▸ Given problem 1:
Report each line of the entries below that contains the word "coordinate".

▸ Text shown:
____

Despite record-high oil prices and the slowing economy, the Middle East continued to lead the world in traffic growth in 2008: 7% in passenger traffic, 6.3% in freight traffic, compared with worldwide growth of just 1.6% in passenger traffic and a drop of 4% in cargo traffic (usually an indicator of what's ahead), according to Majdi Sabri, IATA’s Regional Vice President for the Middle East and North Africa. In more human numbers, some 160 million passengers flew in, out and within the Middle East in 2008. The 10 leading airports in the region (such as those in Beirut, Cairo, Doha, Dubai and King Abdulaziz International Airport in Saudi Arabia) are expected to have an annual passenger capacity of 320 million passengers.

Is it any wonder the Middle East's carriers plan to spend $50 billion on infrastructure improvements and $75 billion on new planes to double their fleet to 1,300 aircraft over the next 10 years? (Investments include $6.8 billion to expand Abu Dhabi International Airport, $5.5 billion for Doha International Airport, and $11.3 billion to modernize King Abdulaziz International.)

But Sabri, who spoke in Dubai at an aviations-based conference sponsored by the London-based Middle East Business Intelligence, predicts bleak times ahead. The Middle East's carriers lost $100 million in 2008 and are are projected to lose $200 million in 2009, compared with global losses totaling $5 billion in 2008 and a projected $2.5 billion in 2009. The losses would have been steeper had the price of oil not plummeted in the second half of the year. But lower oil prices didn't compensate for a global recession.

____

▸ Given problem 2:
Reproduce the passage of the Middle East air traffic text above from "Is it any wonder" to "a global recession.".

____

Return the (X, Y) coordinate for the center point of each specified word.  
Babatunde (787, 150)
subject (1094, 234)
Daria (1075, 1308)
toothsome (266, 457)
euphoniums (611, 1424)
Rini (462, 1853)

____

▸ Response 1:
Return the (X, Y) coordinate for the center point of each specified word.  

▸ Response 2:
Is it any wonder the Middle East's carriers plan to spend $50 billion on infrastructure improvements and $75 billion on new planes to double their fleet to 1,300 aircraft over the next 10 years? (Investments include $6.8 billion to expand Abu Dhabi International Airport, $5.5 billion for Doha International Airport, and $11.3 billion to modernize King Abdulaziz International.)

But Sabri, who spoke in Dubai at an aviations-based conference sponsored by the London-based Middle East Business Intelligence, predicts bleak times ahead. The Middle East's carriers lost $100 million in 2008 and are are projected to lose $200 million in 2009, compared with global losses totaling $5 billion in 2008 and a projected $2.5 billion in 2009. The losses would have been steeper had the price of oil not plummeted in the second half of the year. But lower oil prices didn't compensate for a global recession.